Natural gas
Natural gas prices
We expect the Henry Hub spot price to average about $3.00 per million British thermal units (MMBtu) for the third quarter of 2025. Natural gas inventories remain relatively high, and August ended with 6% more natural gas in storage compared with the five-year average. The Henry Hub spot price averaged $2.91/MMBtu in August (10% below our August STEO estimate). Lower prices over this summer have been driven by robust production and reduced natural gas consumption in the electric power sector. However, we continue to expect prices will gradually rise through the upcoming winter because inventories in our forecast are withdrawn at faster-than-normal rate this winter. The relatively strong inventory draws in our forecast mostly reflect rising LNG exports amid flattening U.S natural gas production. We forecast U.S. natural gas inventories will end March at 1% above the five-year average. In the forecast, the Henry Hub price reaches its winter peak in January at $4.60/MMBtu.

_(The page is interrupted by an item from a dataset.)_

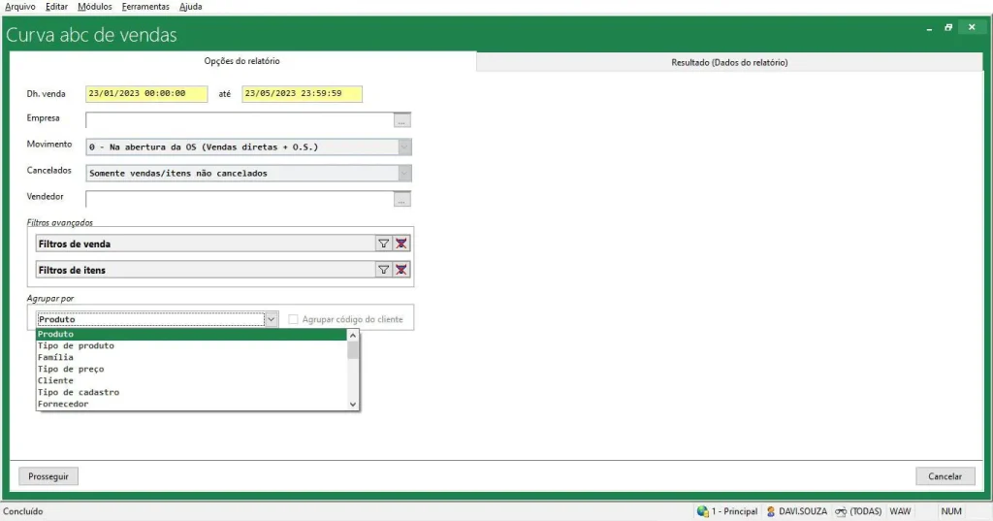Click the globe Principal status bar icon

702,511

Historically, average annual prices for gas and oil change in tandem. We expect this year will be the first time they move in the opposite direction since 2014. By 2026, we forecast natural gas prices will be nearly double compared with 2024, while the West Texas Intermediate (WTI) crude oil price in our outlook falls 38%, leading to the lowest crude oil-to-natural gas price premium since 2005 at just over $4.00/MMBtu. The U.S. benchmark Henry Hub natural gas price averaged $3.66/MMBtu in the first half of 2025 (1H25), 67% higher than the 2024 annual average of $2.19/MMBtu. In contrast, the U.S. benchmark WTI crude oil price has averaged about $12.00/MMBtu in 1H25, 11% lower than the 2024 annual average.

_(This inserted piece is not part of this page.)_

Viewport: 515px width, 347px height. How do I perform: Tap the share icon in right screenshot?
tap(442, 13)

With these price movements, we expect decreases in natural gas produced as a byproduct of oil directed drilling will offset increases in that produced by natural gas-directed drilling. Overall, we expect U.S. marketed natural gas production will average 117.1 billion cubic feet per day (Bcf/d) in 2025 and 116.8 Bcf/d in 2026. We expect the Permian region, an oil-rich region that produces large amounts of associated natural gas, to slow production growth. Permian production in our forecast averages 27.6 Bcf/d in 2026, a 0.2 Bcf/d increase from 2025. We also expect natural gas production from the Bakken and Eagle Ford regions, as well as in the STEO region known as the rest of Lower 48 states, will decrease by 1.3 Bcf/d combined. However, we expect the natural gas-rich Appalachia and Haynesville regions will increase by a combined 0.8 Bcf/d in 2026.
Natural gas consumption
LNG exports continue to be the largest source of demand growth for domestically produced natural gas. We forecast U.S. LNG exports will increase by 36% (4.3 Bcf/d) from 2024 to 2026, far outpacing our expected 1.0 Bcf/d of domestic consumption growth over the same period. We forecast U.S. domestic consumption of natural gas will average 91.4 Bcf/d by 2026, a 1% increase relative to 2024. The largest user of natural gas in the United States is the electric power sector which accounted for around 40% of domestic natural gas consumption last year and is set to remain at that share into next year.
Two LNG export facilities—Plaquemines LNG Phase 1 and Corpus Christi Stage 3—shipped their first cargoes in 4Q24 and 1Q25, respectively. Plaquemines LNG Phase 2 is expected to come online by the end of 2025, which is faster than we anticipated earlier this year, highlighting the uncertainty that project timelines can have on our natural gas balances. Another LNG terminal—Golden Pass l—is expected to come online by the end of 2026. When fully online, these developments will increase baseload LNG export capacity by 53% (6.0 Bcf/d) compared with the end of 2024.